### AIM OF THE TASK:
A faithful copy of all the records is needed, with the pictures omitted.

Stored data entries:
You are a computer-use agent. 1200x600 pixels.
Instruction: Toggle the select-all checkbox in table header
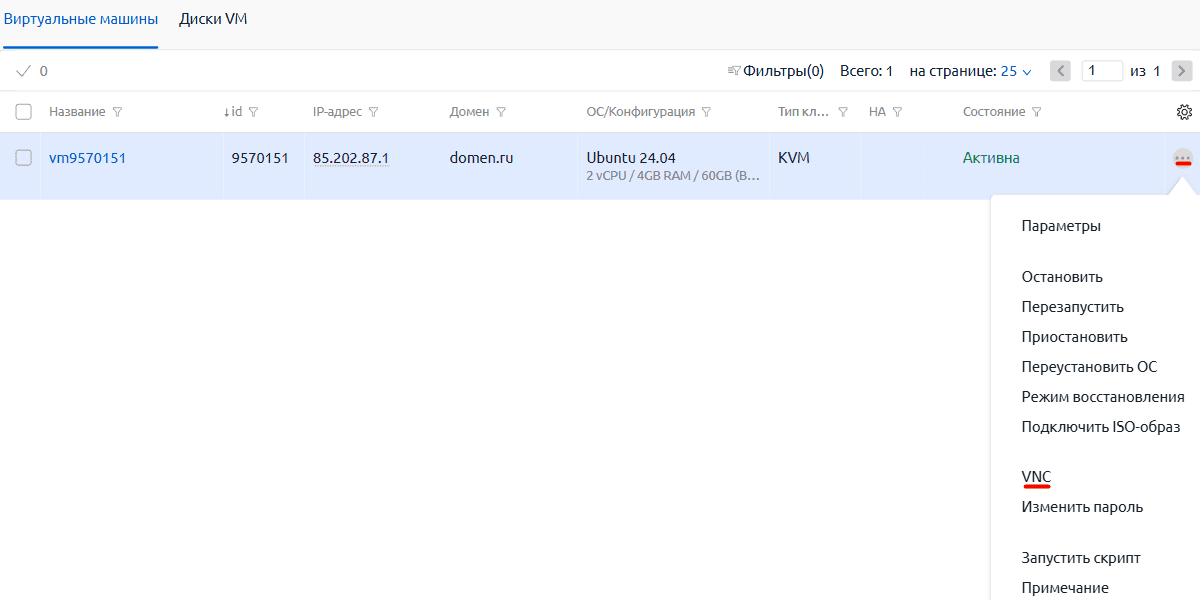24,112
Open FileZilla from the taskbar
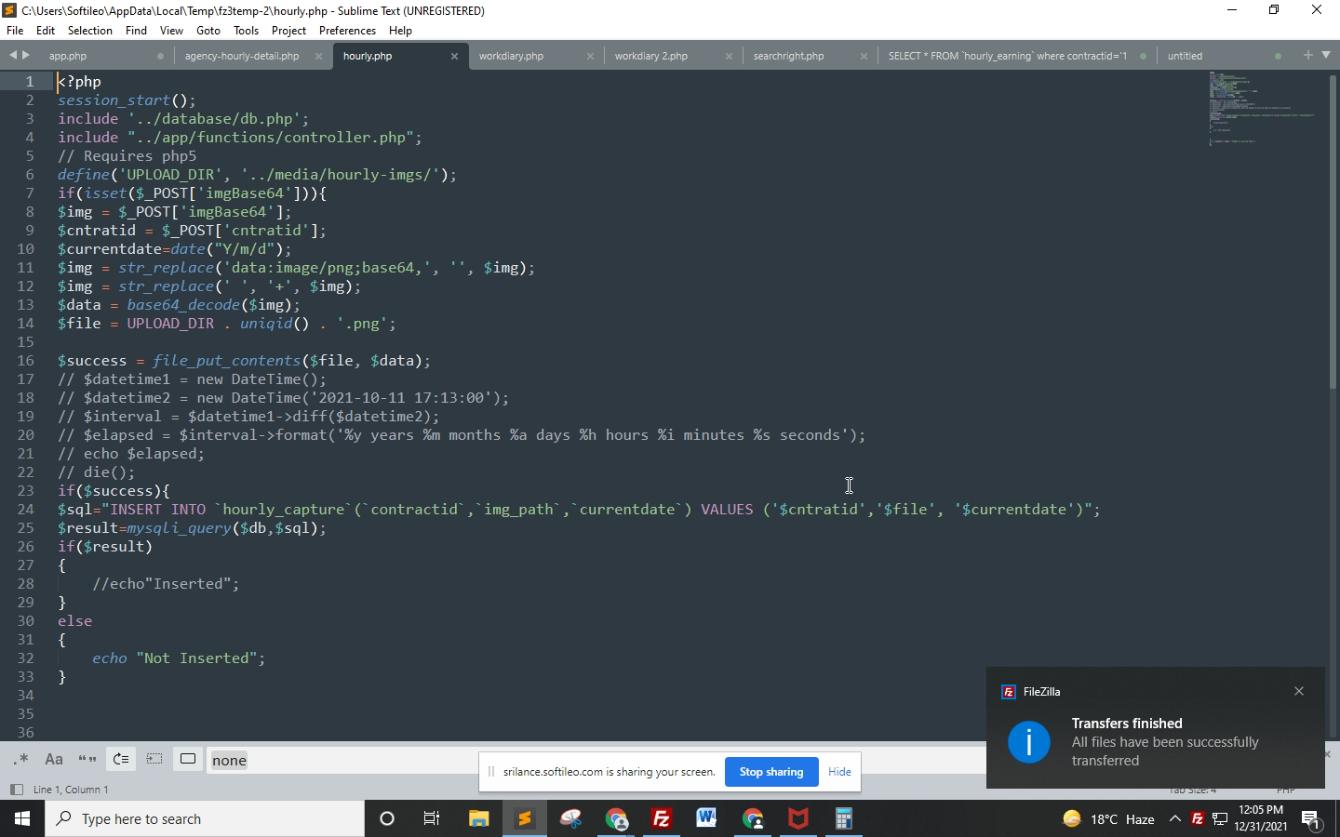Viewport: 1340px width, 837px height. pos(661,818)
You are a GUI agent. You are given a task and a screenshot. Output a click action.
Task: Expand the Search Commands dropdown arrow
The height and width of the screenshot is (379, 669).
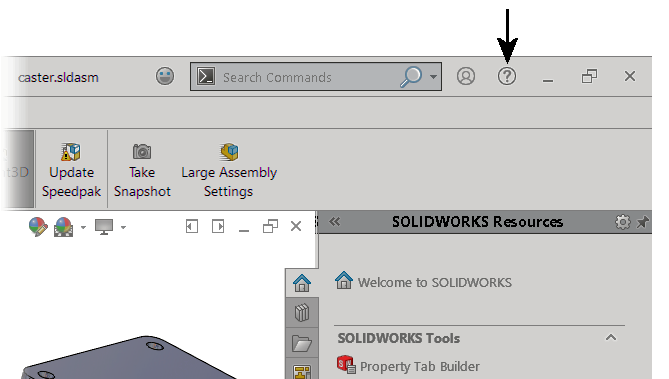tap(433, 77)

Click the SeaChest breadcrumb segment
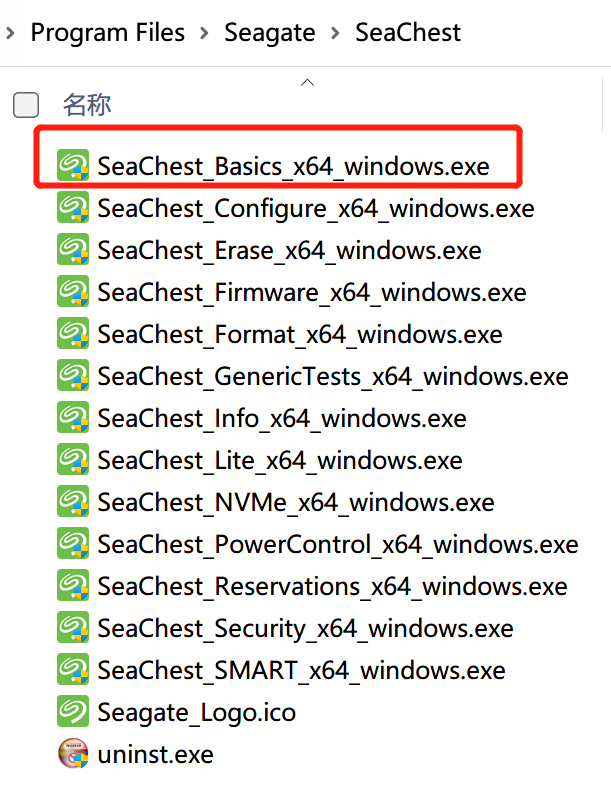[408, 33]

### ANSWER SECTION:
You are a computer-use agent. 1200x600 pixels.
Instruction: Toggle the select-all checkbox in table header
24,112
Open FileZilla from the taskbar
Viewport: 1340px width, 837px height. pos(661,818)
You are a GUI agent. You are given a task and a screenshot. Output a click action.
Task: Expand the Search Commands dropdown arrow
The height and width of the screenshot is (379, 669).
tap(433, 77)

Click the SeaChest breadcrumb segment
[408, 33]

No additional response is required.